Some members remained underground and joined splinter radical groups. The US government states that three members of the Weather Underground, Kathy Boudin, Judith Alice Clark, and David Gilbert, joined the May 19 Communist Organization. On October 20, 1981 in Nanuet, New York, the group robbed a Brinks armored truck containing $1.6 million. The robbery was violent, resulting in the murders of two police officers and a security guard.[17] Boudin, Clark, and Gilbert were found guilty and sentenced to lengthy terms in prison. Media reports listed them as former Weatherman Underground members[122] considered the “last gasps” of the Weather Underground.[123] The documentary The Weather Underground described the Brinks Robbery as the "unofficial end" of the Weather Underground.[124]

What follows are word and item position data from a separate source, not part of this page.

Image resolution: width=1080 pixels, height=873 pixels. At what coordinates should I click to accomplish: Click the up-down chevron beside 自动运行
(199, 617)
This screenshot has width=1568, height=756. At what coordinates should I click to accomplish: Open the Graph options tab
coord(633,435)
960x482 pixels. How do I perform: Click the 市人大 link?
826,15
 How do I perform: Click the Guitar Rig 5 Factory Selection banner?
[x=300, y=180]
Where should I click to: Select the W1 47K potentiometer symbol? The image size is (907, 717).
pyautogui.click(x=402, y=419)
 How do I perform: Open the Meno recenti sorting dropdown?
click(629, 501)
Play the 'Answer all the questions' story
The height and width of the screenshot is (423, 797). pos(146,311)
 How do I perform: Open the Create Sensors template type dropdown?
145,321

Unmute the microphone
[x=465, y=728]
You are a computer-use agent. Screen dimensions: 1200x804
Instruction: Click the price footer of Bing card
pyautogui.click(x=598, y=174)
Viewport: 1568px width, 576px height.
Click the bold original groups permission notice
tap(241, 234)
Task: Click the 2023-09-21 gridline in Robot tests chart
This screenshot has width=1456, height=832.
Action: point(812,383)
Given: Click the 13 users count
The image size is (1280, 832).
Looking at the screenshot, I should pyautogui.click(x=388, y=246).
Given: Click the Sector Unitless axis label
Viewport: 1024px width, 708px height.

originally posted by: Greathouse
a reply to: Vasa Croe
Do you remember the Greenwich town house explosion? That along with the Brinks car robbery I believe were the only fatalities caused by the weathermen.
At least they were revolutionaries with a conscience most of the time.
originally posted by: JIMC5499
Funny how nobody mentions that the KGB funded groups like the Weather Underground, Students for a Democratic Society (SDS), Greenpeace and the Sierra Club. Nobody mentions that two members of SDS were Bill and Hilary Clinton. Nobody mentions that in 1994, the US sent a team to the old Soviet Union to review the KGB archives. Last but not least, nobody mentions that then President Bill Clinton put a 75 year security classification on that team's findings.
Then of course there are President Obama's friends, Bill Ayers and Bernardine Dohrn.
originally posted by: Silcone Synapse
a reply to: Vasa Croe
The whole statute of limitations is baffling to me from a UK perspective.
Its like if you are a really skilled bad guy,who can evade the authorities for long enough,you basically get rewarded by not being able to be tried for your crimes.
That seems so unfair on those whose lives you may have ruined during your crimes..
The guy in your OP it seems to me,should be held accountable-but under the protection of US law,he has got away with it.
Where is the justice in that?
Barack Obama would have you believe that the bombings by the radical domestic terrorists known as The Weather Underground were something that happened "when I was eight years old" and with which he had absolutely no connection. And while it is true that their bombings started when Obama was eight years old, they actually continued until he was twenty years old. And, incredibly, the life of Barack Obama and the terror campaign of the Weather Underground nearly intersected on the evening of September 26, 1981 at an anti-Apartheid protest which turned violent at John F. Kennedy Airport in New York.